▸ THE EXERCISE
Please return the lines starting at the one containing "Locate an element on the screen. Image resolution: width=539" and ending at the one containing "the item above top", without changing them.

== RECORDS FOR THE TASK

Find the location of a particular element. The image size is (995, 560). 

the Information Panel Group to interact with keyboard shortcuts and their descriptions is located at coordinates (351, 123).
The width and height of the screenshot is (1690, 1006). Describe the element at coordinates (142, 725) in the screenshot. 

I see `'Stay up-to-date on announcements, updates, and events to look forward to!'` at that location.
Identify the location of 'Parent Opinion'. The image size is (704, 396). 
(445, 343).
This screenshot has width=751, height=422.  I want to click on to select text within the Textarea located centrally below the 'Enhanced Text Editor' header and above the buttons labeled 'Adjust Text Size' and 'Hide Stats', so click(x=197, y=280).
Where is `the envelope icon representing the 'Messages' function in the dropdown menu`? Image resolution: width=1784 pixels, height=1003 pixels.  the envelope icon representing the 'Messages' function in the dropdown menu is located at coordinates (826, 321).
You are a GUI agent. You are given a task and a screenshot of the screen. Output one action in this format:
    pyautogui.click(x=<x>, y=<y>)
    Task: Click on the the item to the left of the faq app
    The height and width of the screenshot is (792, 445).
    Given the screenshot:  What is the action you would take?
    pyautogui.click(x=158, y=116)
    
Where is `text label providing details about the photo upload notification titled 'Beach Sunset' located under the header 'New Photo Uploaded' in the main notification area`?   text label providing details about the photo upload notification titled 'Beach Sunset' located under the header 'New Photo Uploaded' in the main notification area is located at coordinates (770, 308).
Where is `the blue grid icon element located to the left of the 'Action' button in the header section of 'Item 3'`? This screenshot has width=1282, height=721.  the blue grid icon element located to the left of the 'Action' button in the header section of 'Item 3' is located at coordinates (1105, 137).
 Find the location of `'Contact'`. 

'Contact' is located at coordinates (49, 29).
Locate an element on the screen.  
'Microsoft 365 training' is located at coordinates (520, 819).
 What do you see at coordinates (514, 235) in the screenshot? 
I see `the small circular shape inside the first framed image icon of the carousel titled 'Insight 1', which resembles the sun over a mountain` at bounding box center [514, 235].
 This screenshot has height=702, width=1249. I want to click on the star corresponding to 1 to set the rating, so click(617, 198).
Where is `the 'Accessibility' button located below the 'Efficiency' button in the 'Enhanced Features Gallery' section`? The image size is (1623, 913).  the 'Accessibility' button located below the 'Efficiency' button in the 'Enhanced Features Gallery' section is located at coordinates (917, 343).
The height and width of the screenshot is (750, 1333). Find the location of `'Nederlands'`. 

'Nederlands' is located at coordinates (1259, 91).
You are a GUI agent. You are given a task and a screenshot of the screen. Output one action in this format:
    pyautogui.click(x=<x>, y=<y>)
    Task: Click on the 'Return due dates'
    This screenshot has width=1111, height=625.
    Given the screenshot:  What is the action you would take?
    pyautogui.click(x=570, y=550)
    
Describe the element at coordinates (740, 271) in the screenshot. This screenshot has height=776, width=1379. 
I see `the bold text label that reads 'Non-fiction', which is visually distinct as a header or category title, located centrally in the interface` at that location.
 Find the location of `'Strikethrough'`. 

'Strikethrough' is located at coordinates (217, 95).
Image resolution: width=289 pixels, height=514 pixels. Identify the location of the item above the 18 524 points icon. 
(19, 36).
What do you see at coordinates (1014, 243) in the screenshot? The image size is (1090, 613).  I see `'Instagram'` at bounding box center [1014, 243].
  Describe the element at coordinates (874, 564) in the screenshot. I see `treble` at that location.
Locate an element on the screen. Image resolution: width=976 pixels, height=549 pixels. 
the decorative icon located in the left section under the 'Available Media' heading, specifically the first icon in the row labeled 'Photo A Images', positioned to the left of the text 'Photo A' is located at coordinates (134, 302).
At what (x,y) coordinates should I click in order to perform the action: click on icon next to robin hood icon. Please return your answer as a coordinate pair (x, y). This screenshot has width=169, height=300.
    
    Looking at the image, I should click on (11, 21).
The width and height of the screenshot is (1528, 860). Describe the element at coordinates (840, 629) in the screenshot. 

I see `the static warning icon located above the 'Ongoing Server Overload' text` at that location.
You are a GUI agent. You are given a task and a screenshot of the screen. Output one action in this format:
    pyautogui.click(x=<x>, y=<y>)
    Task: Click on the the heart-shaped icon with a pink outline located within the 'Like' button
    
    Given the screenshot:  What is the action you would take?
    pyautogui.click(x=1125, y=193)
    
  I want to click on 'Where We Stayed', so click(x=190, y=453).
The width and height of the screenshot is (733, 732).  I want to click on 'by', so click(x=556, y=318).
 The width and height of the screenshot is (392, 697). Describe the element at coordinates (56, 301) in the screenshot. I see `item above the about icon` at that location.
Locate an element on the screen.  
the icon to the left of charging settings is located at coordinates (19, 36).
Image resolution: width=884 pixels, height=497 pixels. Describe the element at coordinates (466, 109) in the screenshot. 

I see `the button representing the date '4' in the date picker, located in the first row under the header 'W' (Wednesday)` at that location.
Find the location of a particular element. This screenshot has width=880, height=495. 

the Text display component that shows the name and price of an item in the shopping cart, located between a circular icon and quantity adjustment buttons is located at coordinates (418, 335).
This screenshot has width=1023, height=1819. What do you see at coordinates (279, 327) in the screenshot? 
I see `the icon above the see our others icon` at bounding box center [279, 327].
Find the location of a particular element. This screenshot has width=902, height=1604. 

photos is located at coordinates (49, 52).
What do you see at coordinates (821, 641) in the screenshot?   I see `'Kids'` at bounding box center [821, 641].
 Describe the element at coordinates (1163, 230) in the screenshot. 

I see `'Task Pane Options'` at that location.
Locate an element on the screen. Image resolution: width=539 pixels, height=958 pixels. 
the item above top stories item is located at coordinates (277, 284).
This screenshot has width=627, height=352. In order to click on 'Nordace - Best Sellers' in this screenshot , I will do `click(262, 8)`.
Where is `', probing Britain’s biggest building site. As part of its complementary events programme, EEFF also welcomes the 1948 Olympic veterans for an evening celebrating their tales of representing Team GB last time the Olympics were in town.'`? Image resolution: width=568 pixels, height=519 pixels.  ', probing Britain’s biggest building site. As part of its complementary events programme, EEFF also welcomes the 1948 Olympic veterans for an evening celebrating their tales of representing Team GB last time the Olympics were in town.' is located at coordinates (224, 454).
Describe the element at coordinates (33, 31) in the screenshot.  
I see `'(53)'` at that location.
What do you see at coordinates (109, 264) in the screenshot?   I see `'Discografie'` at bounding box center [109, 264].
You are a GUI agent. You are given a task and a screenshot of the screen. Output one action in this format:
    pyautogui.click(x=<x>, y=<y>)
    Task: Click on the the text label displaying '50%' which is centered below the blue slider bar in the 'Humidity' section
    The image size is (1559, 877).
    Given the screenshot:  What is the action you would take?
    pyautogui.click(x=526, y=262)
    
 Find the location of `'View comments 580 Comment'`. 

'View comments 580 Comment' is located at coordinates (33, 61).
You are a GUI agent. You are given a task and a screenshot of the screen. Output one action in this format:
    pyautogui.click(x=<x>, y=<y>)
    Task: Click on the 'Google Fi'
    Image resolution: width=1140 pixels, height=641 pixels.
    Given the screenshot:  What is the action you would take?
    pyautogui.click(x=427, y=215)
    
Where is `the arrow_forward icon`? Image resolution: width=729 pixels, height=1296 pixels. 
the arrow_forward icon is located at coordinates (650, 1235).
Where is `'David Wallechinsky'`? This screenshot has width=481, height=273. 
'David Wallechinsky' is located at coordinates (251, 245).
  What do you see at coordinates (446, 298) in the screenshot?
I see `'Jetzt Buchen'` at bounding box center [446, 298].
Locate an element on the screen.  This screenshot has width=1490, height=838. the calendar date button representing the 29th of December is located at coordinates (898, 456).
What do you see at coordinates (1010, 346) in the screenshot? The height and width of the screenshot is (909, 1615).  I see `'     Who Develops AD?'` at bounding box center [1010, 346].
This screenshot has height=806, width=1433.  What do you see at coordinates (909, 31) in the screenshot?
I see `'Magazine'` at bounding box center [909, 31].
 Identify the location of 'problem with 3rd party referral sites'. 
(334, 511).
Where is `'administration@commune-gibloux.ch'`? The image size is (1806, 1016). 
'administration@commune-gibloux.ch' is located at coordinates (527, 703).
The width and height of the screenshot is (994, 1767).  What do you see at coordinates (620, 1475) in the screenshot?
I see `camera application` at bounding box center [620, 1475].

====

▸ SOLVED EXERCISE
Locate an element on the screen. Image resolution: width=539 pixels, height=958 pixels. 
the item above top stories item is located at coordinates (277, 284).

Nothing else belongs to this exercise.